Item-finding records:
## start

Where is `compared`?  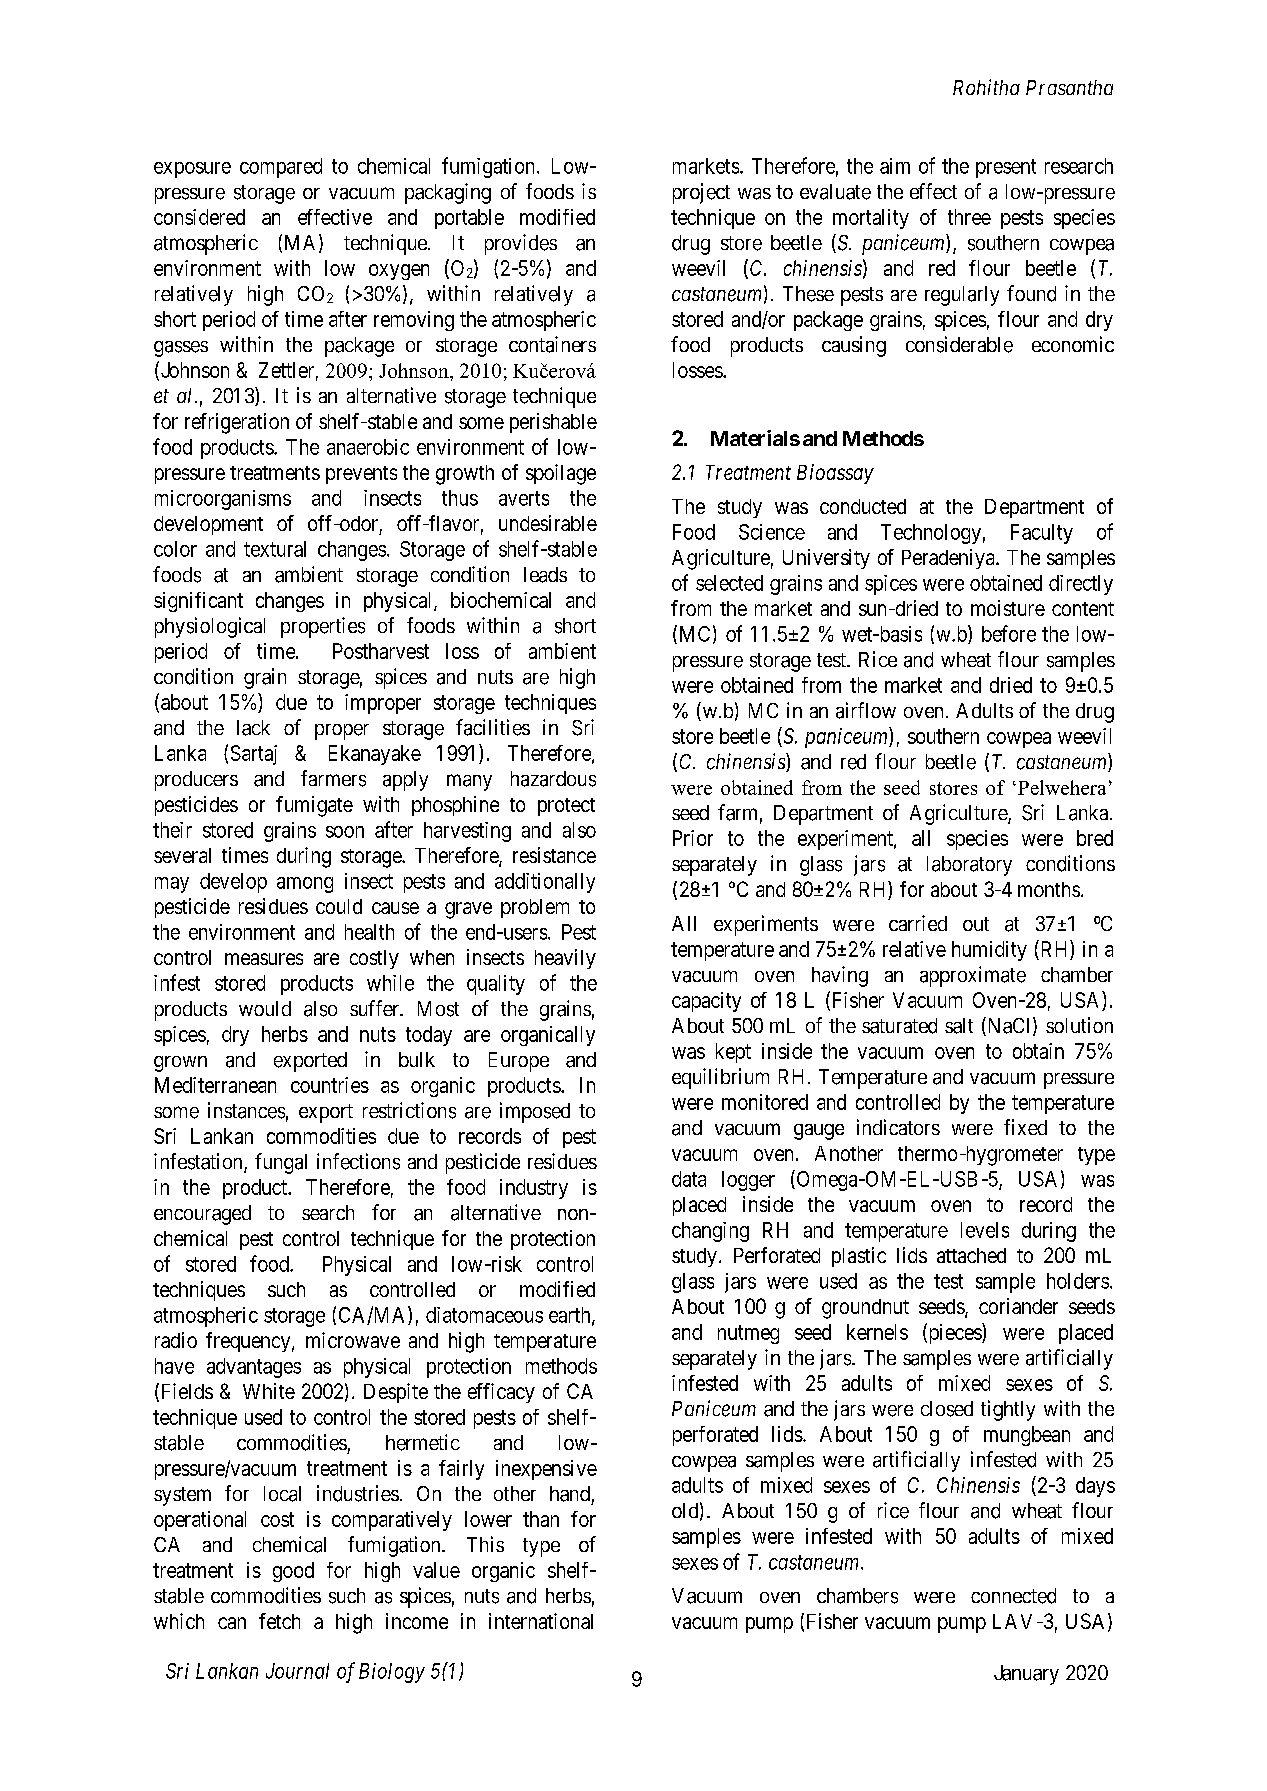
compared is located at coordinates (281, 168).
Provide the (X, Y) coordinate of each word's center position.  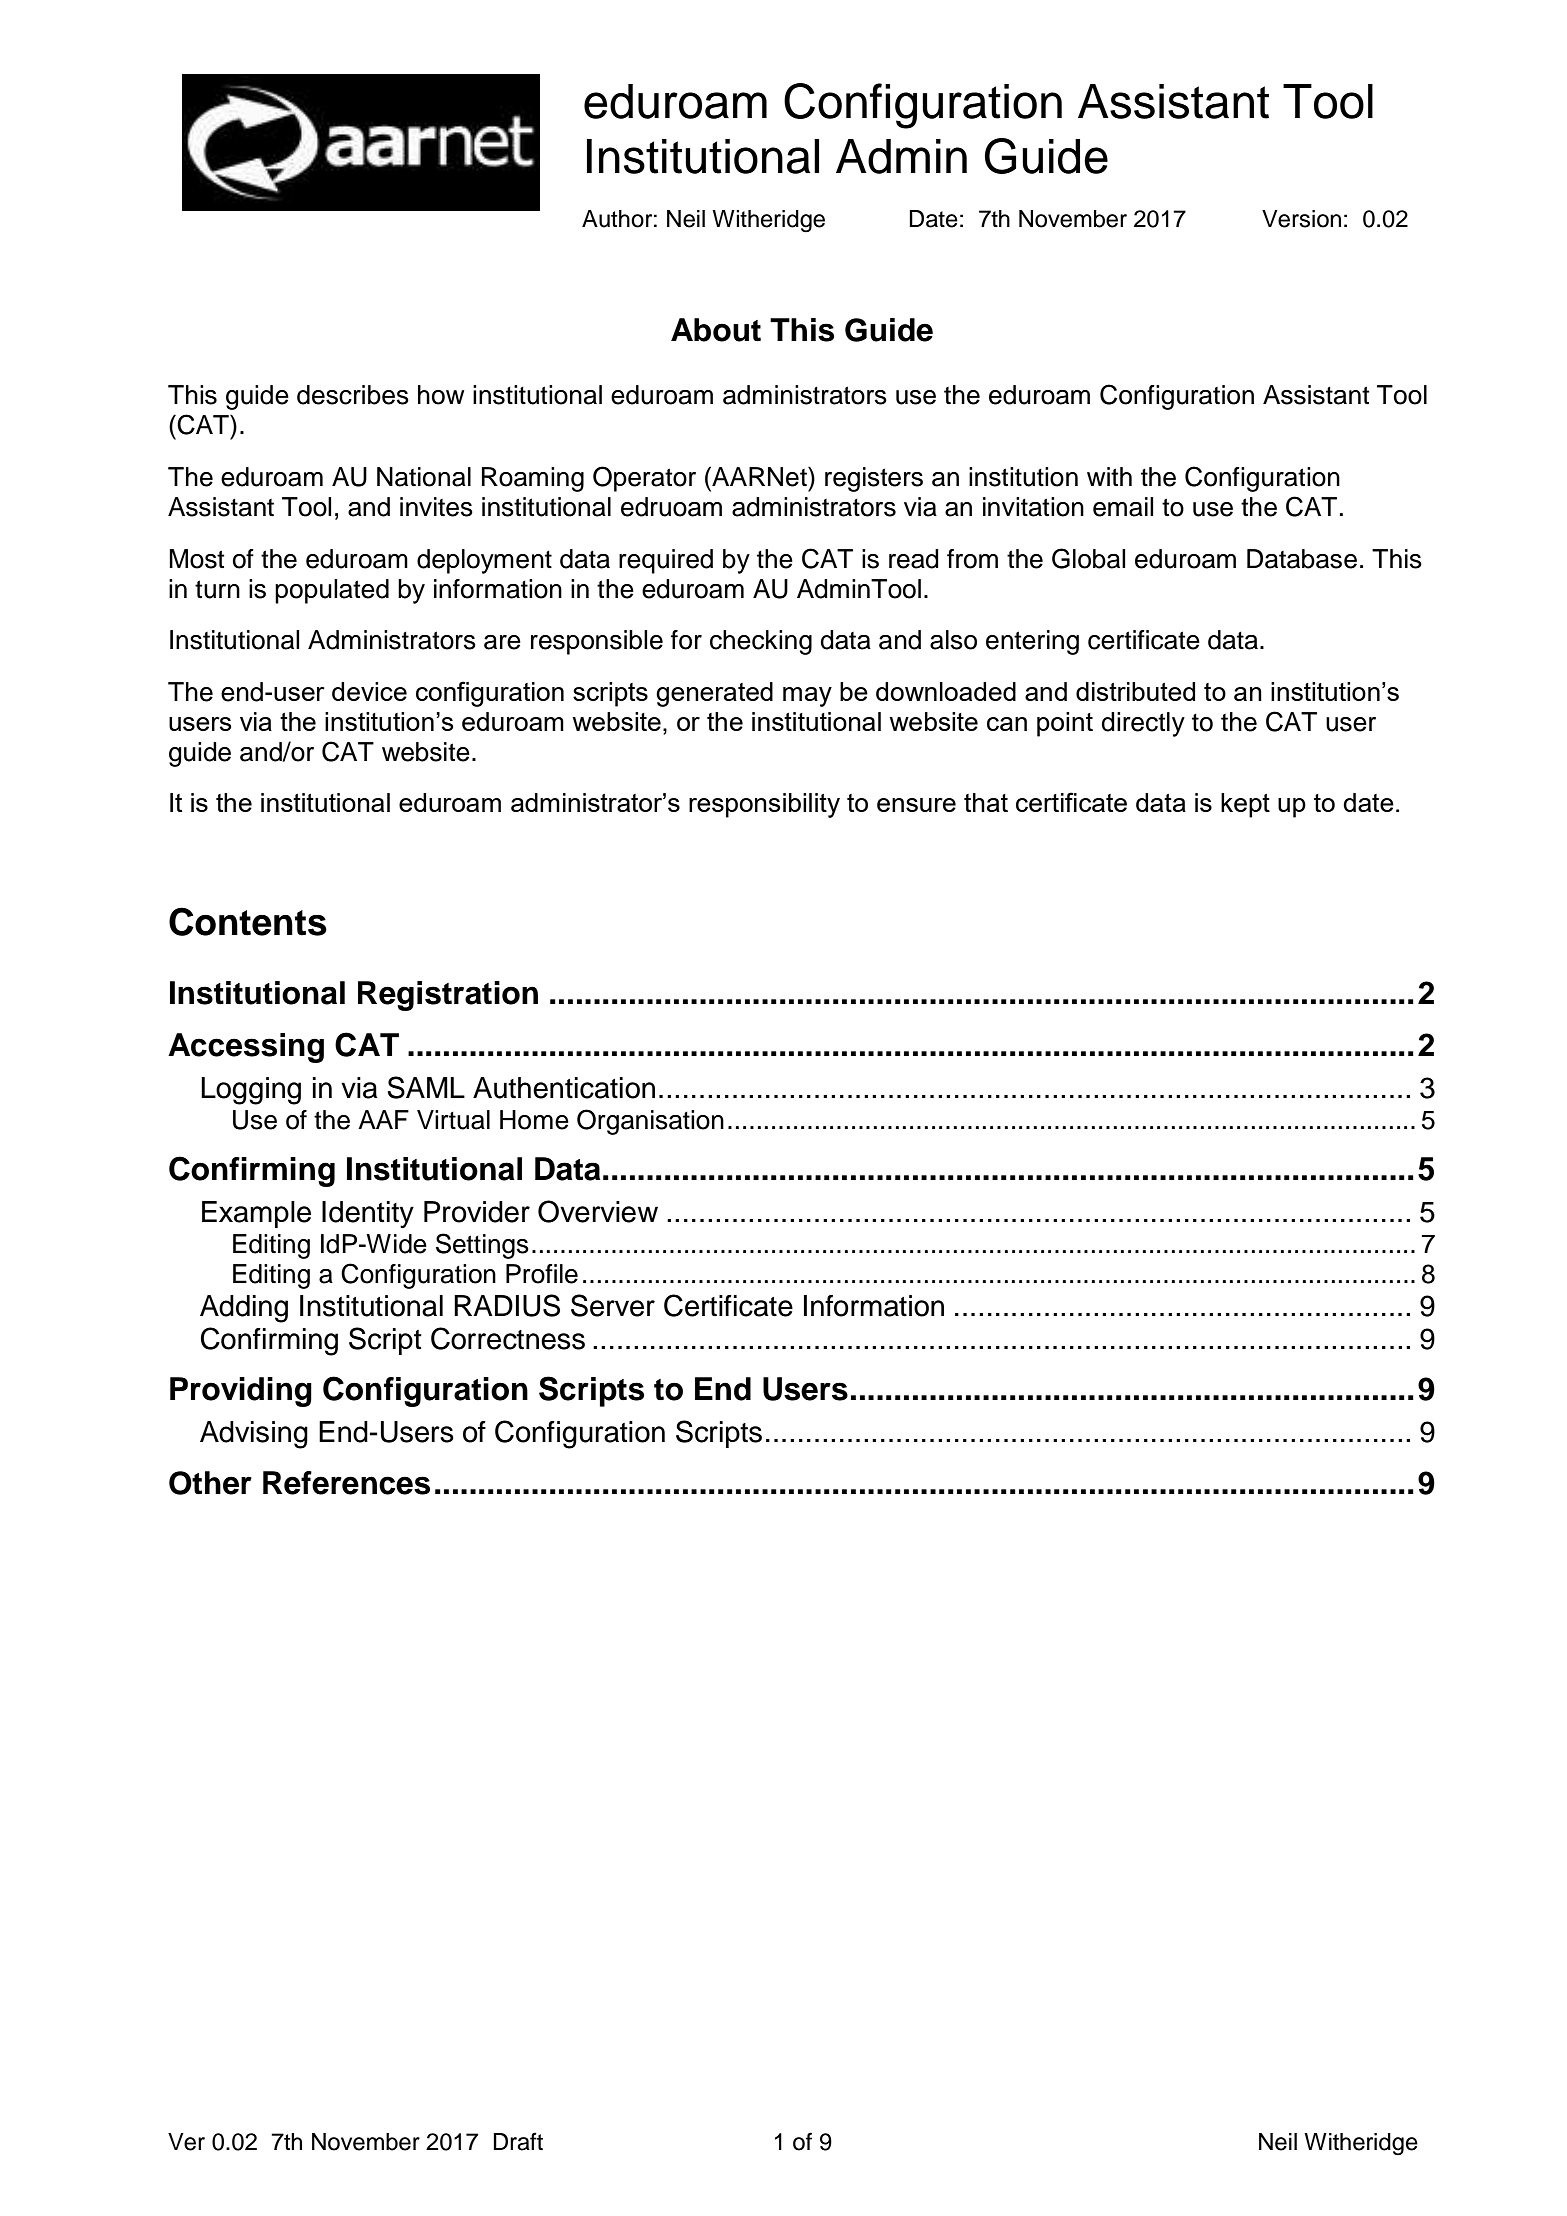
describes (353, 395)
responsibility (764, 805)
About (716, 330)
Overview (598, 1211)
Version (1301, 219)
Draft (518, 2141)
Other (210, 1483)
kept (1245, 805)
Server (613, 1305)
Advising (254, 1435)
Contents (248, 921)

## end

Retype every line of the material above word for word, but leave the pictures out.

Where is `compared`?  
compared is located at coordinates (281, 168).
Provide the (X, Y) coordinate of each word's center position.  
describes (353, 395)
responsibility (764, 805)
About (716, 330)
Overview (598, 1211)
Version (1301, 219)
Draft (518, 2141)
Other (210, 1483)
kept (1245, 805)
Server (613, 1305)
Advising (254, 1435)
Contents (248, 921)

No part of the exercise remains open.